Saturday, January 13, 2007

A tapestry of relationships

For some years now I've sent greetings to friends and family for New Year's, figuring that it'd have more of a chance of being read (yes, I write one of THOSE letters).

Usually I get them in the mail shortly after New Year's Day. Not this year. They're going out today.

Looking at all those names in my card list, though, conjures such memories. I send mostly to family these days with a smattering of friends from our previous lives, and it seems that every year a few more drop off the list. Lives go forward, and sometimes it's time to let previous relationships go.

There's a popular e-mail piece titled "A Reason, a Season, or a Lifetime" which speaks to the relationships we encounter throughout our lives. I can look at my Christmas card lists and clearly see these different friendships through the years.

I'm a very loyal person, however, and I'm also a very curious one. I want to know what's happened to these people I knew and loved long ago: what did they do? Were they happy? What was their life like, at least until now? If I knew their children, what happened to them? Are they still married (or did they get married)?

When you let a past relationship go, it's like reading a story without ever knowing the ending.

And yet I can admit to myself that I really have very little in common anymore with many people I knew 20 or 30 or 40 years ago. We were friends then for specific reasons: our lives shared common elements.

I can point to the seasonal friends, the ones who came into my life either to teach me something or for me to teach them something. Once those lessons were learned, we took them away with us and our paths split. And yet my life would have been so different had I not met them!

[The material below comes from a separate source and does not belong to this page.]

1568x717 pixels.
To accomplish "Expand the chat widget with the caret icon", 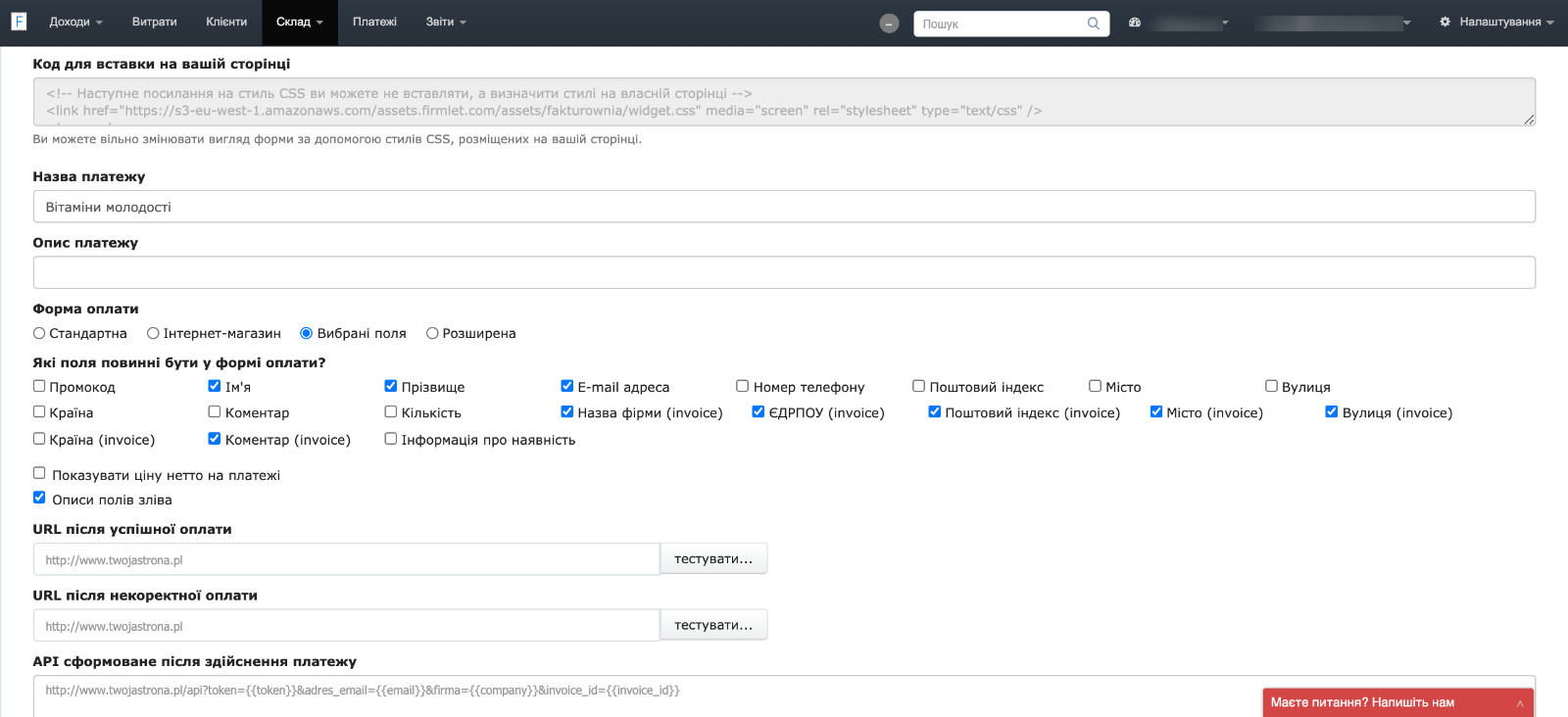I will 1520,703.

Most precious, and most rare, are the lifetime friends. Family members count here: even when we see each other rarely, we share a connection that transcends life experiences. Oh, we might not be close either emotionally or physically, and our lives and belief systems may be very different, but we are family.

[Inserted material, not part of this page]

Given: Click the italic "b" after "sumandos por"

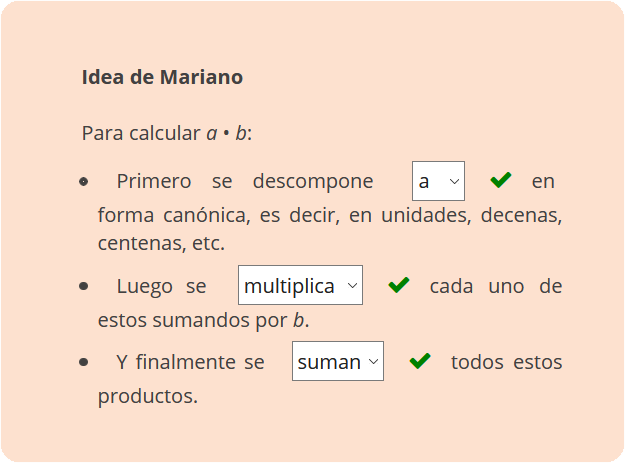Looking at the screenshot, I should coord(299,320).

I can count on one hand my lifetime friendships, though, and these are precious. These are the friends who know you and love you, warts and all. They are the ones with whom you can pick up where you left off, even if it's been years since you've seen each other. You have a soul connection.

When I address envelopes and fold letters, and add little personal notes, I hold each person in my mind, and send them love and blessings for where they are now. No matter if they're reason, season, or lifetime friends, at least for those few moments I remember our relationship and give thanks for it, acknowledging its importance to my life and to where I am now.

I may never know the endings to all the stories I have in my Christmas card list, but my life is a tapestry of those story threads. And as I send letters to those who still have running threads in that fabric, I am grateful that I am still part of their story too.

My current book is Picoult's The Perfect Match.